◆ What is required: Could you filter the data below down to the lines that hold the word "computer"?

[[ Data supplied, beginning ]]

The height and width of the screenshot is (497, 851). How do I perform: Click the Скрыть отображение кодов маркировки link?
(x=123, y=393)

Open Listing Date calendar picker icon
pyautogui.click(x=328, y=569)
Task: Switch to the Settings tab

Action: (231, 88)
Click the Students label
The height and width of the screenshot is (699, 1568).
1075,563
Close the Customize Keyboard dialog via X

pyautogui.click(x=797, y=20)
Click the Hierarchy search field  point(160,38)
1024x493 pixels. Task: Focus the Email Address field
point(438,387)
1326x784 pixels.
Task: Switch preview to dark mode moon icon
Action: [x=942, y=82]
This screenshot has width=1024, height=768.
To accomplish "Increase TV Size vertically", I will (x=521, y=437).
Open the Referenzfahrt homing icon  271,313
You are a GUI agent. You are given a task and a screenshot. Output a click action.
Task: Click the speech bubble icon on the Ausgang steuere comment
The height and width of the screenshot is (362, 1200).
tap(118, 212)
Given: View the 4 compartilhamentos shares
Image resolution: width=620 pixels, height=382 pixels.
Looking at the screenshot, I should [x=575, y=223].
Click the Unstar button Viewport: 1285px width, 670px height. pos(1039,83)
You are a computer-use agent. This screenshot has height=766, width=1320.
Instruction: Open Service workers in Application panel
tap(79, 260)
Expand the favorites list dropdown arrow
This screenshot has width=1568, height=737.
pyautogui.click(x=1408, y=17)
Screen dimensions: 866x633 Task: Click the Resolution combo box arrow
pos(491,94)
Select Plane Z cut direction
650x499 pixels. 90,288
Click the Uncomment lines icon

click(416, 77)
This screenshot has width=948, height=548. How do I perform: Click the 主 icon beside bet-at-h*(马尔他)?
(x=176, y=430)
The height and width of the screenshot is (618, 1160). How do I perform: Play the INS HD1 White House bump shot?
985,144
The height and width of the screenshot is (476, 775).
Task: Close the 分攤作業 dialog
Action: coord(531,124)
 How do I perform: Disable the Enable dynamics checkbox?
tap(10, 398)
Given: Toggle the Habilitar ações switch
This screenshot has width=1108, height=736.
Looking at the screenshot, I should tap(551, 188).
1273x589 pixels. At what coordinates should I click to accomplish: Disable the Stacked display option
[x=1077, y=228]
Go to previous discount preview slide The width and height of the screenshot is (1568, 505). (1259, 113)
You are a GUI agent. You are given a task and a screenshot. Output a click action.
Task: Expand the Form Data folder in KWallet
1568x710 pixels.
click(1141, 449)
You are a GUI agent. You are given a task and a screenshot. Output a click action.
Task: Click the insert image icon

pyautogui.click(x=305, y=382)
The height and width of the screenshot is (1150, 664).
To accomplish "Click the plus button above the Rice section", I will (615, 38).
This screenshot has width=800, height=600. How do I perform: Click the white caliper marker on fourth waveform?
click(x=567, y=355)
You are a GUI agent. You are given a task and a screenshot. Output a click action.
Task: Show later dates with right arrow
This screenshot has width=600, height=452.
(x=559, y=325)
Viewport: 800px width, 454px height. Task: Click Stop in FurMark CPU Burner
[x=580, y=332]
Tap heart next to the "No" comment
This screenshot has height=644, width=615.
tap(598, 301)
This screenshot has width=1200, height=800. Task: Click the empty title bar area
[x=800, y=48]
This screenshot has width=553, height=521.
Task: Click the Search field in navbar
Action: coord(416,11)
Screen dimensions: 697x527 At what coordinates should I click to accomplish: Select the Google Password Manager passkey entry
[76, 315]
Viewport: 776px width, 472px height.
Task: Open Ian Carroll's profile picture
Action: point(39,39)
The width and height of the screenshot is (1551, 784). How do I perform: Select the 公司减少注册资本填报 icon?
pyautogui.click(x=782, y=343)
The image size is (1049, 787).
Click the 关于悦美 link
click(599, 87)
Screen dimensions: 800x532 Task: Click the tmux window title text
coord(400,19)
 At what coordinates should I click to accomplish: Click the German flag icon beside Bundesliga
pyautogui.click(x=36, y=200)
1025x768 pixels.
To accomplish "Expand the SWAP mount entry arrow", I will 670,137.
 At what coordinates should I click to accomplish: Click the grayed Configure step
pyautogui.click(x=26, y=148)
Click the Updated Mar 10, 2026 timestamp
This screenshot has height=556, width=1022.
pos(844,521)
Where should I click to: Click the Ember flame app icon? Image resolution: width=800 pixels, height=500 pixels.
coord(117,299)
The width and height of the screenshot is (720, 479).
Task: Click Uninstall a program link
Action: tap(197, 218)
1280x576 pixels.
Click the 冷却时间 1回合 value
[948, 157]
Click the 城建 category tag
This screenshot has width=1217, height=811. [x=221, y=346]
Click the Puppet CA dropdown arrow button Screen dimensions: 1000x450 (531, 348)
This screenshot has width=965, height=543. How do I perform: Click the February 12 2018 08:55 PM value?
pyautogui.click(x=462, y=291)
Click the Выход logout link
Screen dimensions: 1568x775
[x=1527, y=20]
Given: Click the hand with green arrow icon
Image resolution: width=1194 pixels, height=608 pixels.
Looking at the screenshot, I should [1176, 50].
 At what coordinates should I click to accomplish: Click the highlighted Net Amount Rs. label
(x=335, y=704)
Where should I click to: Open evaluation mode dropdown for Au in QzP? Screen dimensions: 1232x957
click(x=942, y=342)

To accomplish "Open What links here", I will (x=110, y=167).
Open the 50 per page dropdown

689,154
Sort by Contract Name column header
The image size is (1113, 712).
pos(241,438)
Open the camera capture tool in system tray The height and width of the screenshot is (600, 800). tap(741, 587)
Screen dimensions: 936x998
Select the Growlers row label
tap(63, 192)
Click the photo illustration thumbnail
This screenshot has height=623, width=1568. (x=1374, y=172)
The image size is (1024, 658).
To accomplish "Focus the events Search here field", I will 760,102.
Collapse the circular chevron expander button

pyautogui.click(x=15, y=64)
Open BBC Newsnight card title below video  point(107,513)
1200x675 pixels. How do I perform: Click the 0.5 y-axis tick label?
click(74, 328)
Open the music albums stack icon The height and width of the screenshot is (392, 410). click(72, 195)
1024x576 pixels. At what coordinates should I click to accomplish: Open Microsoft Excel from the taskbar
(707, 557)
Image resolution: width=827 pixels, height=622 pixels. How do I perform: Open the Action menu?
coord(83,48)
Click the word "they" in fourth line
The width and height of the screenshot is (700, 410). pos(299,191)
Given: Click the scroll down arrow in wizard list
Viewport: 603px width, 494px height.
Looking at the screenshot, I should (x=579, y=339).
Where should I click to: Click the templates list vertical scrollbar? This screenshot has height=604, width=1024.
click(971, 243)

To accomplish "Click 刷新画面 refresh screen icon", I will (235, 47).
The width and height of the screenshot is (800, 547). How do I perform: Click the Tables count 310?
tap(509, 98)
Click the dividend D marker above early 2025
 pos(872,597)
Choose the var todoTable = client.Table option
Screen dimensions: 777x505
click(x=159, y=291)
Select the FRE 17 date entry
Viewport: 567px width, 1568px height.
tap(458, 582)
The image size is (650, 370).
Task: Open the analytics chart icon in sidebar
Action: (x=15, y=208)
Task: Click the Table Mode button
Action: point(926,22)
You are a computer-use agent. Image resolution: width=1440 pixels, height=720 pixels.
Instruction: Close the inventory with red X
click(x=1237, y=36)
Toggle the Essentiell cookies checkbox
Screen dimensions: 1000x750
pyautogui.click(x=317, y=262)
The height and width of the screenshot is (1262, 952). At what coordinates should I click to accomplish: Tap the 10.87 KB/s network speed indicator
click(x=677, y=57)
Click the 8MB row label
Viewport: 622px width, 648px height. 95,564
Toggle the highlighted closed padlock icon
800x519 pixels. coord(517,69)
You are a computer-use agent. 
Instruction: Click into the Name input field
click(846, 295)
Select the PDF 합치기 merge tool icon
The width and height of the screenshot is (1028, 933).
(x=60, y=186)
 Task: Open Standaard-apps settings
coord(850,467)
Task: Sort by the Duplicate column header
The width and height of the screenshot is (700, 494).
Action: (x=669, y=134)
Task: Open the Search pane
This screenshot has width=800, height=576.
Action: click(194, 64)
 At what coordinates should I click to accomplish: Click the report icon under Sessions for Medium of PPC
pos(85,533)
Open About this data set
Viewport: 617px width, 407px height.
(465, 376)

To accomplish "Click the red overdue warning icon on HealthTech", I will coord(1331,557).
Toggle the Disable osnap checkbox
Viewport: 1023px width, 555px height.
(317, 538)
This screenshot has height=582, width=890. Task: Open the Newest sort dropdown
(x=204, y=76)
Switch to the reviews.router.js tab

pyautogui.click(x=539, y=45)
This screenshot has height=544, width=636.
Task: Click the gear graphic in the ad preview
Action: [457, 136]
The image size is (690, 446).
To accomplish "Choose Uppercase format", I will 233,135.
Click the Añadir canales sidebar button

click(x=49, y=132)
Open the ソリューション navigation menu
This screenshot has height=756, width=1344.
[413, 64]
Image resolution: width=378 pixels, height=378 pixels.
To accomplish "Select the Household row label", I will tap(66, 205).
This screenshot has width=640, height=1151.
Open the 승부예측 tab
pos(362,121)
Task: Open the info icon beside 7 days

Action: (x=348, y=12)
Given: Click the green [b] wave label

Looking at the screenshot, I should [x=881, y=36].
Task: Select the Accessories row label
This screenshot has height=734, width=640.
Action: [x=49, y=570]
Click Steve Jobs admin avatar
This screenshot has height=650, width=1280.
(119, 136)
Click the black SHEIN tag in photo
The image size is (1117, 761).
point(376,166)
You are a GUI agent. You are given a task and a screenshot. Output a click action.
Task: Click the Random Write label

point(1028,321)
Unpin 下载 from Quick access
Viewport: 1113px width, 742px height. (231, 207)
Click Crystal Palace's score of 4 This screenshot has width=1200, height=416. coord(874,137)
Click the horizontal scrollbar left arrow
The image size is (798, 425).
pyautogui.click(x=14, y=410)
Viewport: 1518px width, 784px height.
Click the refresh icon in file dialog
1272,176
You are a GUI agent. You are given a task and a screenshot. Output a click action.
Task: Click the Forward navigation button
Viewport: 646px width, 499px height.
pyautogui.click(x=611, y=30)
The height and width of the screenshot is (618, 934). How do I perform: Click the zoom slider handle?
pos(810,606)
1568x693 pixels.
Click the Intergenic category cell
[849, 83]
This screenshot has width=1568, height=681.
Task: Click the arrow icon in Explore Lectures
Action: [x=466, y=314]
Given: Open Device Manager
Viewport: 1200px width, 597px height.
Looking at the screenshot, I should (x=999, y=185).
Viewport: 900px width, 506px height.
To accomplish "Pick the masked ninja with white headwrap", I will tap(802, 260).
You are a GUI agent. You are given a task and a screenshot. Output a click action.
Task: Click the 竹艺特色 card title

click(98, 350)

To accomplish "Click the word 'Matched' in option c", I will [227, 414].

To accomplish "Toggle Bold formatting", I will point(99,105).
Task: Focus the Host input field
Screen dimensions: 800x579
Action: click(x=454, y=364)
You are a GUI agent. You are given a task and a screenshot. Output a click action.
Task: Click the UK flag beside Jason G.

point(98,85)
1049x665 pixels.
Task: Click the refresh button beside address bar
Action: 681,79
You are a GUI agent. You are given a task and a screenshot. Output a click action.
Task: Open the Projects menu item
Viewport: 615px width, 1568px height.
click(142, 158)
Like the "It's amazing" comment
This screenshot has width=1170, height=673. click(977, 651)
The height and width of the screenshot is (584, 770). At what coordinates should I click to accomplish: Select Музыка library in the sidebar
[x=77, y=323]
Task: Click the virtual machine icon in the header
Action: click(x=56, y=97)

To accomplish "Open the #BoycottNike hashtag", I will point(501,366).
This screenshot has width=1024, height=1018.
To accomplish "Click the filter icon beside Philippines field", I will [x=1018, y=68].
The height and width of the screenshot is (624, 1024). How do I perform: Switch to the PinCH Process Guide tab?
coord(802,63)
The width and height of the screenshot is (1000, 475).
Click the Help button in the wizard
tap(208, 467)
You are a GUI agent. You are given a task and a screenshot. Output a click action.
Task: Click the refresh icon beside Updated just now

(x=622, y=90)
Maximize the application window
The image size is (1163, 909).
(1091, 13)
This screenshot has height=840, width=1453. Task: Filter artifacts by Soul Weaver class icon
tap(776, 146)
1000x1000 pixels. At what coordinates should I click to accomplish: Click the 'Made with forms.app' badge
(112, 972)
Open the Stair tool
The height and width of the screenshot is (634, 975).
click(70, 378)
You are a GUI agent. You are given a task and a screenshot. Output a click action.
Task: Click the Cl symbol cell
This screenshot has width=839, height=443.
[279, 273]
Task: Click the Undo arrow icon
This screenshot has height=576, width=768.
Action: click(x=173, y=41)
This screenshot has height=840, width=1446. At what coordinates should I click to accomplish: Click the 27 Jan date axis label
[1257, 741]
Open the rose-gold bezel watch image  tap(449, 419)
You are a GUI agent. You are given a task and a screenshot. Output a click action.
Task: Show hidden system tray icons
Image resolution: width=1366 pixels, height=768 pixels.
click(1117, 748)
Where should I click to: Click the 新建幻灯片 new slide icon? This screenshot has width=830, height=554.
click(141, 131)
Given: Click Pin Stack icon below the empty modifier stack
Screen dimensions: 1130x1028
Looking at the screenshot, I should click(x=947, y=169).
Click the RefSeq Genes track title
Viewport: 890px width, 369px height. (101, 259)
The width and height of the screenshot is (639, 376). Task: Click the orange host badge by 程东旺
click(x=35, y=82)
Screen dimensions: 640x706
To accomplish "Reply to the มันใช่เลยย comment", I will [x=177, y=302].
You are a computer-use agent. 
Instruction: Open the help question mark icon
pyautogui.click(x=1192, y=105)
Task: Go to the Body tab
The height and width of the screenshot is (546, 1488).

[[ Data supplied, end ]]

◆ Completed task:
You are a computer-use agent. This screenshot has height=766, width=1320.
You are a computer-use agent. Image resolution: width=1440 pixels, height=720 pixels.
You are a computer-use agent. 
You are a computer-use agent. 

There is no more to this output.